Parker credits the “strong” and “amazing” community around his shop for helping his staff get through these extraordinary circumstances. He also tells us that Bearded Goat’s devoted following is a reflection of the skill of his barbers.
“It’s just one of those things … People who go to a barbershop regularly to stay fresh cannot learn how to cut their own hair overnight — it’s not going to happen. So it’s really a need that is almost impossible to fill without a barber, and it’s funny because you see all these pictures popping up on social media of guys who let their wife cut their hair or those who did it on their own,” jokes Parker. “It’s just a total shit show because the cuts that are coming out of this are crazy, and a bunch of guys now have shaved heads that didn’t have shaved heads before, because that’s the only way to make it look a little decent.”

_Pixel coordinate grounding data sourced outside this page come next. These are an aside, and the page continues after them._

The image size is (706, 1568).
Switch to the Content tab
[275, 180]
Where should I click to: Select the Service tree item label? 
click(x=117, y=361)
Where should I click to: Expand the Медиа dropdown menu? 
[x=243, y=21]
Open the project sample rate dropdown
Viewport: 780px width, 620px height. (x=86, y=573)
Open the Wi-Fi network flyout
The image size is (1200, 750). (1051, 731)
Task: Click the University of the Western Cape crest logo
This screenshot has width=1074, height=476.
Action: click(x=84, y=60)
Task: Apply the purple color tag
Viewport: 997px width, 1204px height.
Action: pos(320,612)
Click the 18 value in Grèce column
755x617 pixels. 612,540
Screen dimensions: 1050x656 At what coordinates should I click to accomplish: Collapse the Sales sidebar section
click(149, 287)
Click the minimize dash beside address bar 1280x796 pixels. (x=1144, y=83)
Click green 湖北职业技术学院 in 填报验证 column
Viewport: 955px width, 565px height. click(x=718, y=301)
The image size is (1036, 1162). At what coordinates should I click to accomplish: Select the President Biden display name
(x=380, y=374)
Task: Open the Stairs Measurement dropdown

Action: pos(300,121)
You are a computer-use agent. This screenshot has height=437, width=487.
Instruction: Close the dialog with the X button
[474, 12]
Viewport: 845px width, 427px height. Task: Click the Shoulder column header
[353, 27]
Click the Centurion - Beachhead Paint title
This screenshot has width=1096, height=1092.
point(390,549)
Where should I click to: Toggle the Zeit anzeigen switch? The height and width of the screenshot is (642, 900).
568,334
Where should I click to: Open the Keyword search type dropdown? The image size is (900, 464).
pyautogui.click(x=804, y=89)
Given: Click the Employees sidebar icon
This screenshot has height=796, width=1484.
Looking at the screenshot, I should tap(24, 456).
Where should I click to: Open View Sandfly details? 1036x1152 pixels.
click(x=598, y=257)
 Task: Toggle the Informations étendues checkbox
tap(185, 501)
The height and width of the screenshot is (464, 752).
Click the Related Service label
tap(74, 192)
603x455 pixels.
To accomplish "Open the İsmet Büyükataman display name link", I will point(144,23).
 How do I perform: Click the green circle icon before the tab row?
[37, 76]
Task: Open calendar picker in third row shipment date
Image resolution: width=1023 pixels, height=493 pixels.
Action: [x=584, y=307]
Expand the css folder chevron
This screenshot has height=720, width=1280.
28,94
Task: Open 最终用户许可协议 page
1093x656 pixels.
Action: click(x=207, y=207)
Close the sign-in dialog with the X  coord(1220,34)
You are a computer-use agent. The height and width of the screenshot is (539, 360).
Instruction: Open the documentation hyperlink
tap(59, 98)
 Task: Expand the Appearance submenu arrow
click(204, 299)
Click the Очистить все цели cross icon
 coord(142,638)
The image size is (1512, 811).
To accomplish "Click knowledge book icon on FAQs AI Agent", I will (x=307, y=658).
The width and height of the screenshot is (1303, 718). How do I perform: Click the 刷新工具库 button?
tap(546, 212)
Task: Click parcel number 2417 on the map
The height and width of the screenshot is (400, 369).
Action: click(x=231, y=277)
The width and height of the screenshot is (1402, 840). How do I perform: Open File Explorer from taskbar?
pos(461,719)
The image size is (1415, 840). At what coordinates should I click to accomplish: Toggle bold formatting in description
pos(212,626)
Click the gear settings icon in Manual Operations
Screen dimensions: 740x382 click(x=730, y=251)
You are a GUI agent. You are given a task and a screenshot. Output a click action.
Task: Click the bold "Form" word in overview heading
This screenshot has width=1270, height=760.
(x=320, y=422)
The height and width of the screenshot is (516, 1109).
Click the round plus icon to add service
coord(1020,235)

Tips and Tricks to Help You Get Through Quarantine
Fortunately, Parker and his partner Jon Dodson have started to make videos with helpful tips on growing out your beard and shaping it into place on their Instagram, starting with a series on how to grow your beard from scratch.
“The most important advice I could give is to use beard oil after you get out of the shower and again in the afternoon or whenever it starts to feel dry or itchy,” Dodson recommends to InsideHook readers. “Our beard oils come in five different scent profiles that are subtle and moisturize both the skin and the facial hair. When applying, you want to make sure to rub the oils into the skin, and then make sure to run a comb through it. For longer beards, add some beard balm. It has our oil mixture as well as shea butter and beeswax to help soften and control the shape of the beard.”
Outline your beard first …
- First make a line from your sideburns to your mouth (upper lip, middle lip, below lip) with your comb as your guide.
- Create a line using a clipper, not a razor, first.
- While making your line, make sure to go upward, so your hand isn’t blocking your view of the beard.
- This all depends on the desired look, but a good rule of thumb is to start above the Adam’s Apple (1/4 or ½ inch).
- Use your comb to help create a straight line under your jaw line and use your trimmers downward to create the line.
- Repeat on both sides and double check your line by lifting your head up.
- Start by combing the hair down over your lip and cut whatever hangs below.
- If you are growing your beard out, just line it up and maybe trim the chop area (your upper cheeks to temples) to thin the face down.
Finding the right length …
- Start with a higher guard on your clippers always and go lower until you reach your desired length.
- Taper the sides by using your ears as guidelines.
- Shortest guard from first divot of ear up, then go two guards higher from bottom of ear up.
- Blend with a middle guard from above the bottom of the ear to just past the divot.
- Keep the chin area a little longer than the sides, but make sure it blends into the sides.
- For your mustache area, use clippers lengthwise to be able to get under your nose. You can also use shears to slightly trim hairs that are popping out.